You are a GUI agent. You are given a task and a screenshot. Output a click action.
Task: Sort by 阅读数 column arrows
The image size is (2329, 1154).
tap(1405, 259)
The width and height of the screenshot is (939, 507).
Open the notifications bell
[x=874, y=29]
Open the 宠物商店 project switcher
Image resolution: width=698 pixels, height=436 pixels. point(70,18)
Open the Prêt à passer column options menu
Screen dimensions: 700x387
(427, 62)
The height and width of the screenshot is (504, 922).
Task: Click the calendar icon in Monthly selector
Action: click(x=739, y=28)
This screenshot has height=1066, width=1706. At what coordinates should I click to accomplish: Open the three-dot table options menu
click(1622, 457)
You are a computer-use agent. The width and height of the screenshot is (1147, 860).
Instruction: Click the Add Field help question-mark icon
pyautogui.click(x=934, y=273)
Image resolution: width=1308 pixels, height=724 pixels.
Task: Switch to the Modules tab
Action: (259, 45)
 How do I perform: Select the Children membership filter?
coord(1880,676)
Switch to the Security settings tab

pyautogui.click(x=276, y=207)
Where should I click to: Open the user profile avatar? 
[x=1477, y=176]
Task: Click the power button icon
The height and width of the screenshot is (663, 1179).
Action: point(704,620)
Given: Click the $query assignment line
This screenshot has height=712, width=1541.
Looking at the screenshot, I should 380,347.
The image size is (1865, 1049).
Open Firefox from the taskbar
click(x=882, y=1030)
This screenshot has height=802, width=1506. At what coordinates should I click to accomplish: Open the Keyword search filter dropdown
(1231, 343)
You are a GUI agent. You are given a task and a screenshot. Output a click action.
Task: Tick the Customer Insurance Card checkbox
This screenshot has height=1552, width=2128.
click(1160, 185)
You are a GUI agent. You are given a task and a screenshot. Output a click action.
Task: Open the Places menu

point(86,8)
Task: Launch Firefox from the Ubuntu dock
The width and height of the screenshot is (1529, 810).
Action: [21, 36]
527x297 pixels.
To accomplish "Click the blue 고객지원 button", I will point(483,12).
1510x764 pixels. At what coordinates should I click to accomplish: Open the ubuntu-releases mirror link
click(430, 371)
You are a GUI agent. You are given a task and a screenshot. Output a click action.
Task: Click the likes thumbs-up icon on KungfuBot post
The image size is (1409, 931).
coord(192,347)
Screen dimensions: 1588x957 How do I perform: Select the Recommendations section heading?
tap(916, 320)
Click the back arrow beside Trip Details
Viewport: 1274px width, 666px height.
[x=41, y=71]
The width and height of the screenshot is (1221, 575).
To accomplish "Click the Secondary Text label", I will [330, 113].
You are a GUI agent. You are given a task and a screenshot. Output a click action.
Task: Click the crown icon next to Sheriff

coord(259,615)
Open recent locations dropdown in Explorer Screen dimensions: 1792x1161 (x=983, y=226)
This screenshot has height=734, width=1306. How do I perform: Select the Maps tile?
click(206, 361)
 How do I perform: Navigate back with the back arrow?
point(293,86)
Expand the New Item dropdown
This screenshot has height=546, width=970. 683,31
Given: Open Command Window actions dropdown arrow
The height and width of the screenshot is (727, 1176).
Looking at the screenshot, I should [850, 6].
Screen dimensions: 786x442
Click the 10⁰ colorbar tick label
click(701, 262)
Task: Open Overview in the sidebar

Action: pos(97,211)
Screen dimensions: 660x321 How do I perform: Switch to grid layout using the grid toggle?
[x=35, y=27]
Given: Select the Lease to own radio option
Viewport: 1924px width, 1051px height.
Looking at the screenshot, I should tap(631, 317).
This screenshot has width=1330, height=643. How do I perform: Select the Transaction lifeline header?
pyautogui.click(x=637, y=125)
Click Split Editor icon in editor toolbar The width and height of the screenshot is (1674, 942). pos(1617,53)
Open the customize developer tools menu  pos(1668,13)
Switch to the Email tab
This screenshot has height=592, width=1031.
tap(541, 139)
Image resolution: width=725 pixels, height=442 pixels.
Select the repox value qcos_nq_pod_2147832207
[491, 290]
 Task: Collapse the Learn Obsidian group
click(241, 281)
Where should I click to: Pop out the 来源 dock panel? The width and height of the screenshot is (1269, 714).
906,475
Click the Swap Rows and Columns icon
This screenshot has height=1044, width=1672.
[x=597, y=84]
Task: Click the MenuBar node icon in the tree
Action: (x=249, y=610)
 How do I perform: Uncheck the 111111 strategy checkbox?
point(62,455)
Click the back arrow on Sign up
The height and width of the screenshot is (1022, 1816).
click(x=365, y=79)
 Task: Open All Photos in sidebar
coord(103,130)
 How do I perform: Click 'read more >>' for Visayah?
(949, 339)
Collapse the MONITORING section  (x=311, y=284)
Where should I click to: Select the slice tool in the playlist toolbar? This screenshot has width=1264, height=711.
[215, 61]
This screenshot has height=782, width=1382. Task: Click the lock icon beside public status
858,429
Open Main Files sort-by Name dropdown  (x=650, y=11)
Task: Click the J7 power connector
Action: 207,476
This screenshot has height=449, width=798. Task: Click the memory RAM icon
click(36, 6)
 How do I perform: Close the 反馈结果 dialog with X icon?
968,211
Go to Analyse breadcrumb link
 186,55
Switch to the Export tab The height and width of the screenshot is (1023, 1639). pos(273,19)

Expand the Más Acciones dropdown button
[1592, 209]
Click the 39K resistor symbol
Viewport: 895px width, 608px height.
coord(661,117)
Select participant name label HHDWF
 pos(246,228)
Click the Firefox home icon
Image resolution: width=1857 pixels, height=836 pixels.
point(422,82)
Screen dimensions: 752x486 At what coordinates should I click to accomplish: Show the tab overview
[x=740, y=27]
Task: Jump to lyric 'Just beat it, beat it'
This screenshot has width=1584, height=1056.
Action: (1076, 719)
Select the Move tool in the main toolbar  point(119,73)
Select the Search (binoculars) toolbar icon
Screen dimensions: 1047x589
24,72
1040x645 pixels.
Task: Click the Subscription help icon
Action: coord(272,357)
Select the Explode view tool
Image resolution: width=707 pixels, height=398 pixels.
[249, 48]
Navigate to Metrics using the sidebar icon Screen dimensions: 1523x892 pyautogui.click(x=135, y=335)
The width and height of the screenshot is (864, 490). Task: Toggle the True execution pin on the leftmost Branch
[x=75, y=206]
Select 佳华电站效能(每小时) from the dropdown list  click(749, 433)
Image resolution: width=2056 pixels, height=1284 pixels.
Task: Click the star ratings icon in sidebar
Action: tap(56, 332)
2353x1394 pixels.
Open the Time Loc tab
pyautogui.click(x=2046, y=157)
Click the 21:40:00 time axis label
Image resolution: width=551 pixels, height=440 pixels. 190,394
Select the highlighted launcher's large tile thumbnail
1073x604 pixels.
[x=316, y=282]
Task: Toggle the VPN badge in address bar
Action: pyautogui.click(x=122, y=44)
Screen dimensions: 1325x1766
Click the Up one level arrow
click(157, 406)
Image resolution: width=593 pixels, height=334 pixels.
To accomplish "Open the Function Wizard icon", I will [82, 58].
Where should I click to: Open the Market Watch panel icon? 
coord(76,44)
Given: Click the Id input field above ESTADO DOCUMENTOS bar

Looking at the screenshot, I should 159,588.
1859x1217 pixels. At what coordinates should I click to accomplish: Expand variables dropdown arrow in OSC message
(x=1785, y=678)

----------

#### WORK ORDER:
Working through the records, copy each line in which the word "will" appears.

#### ANSWER SPACE:
To accomplish "Click the blue 고객지원 button", I will point(483,12).
To accomplish "Click the Secondary Text label", I will [330, 113].
To accomplish "Open the Function Wizard icon", I will [82, 58].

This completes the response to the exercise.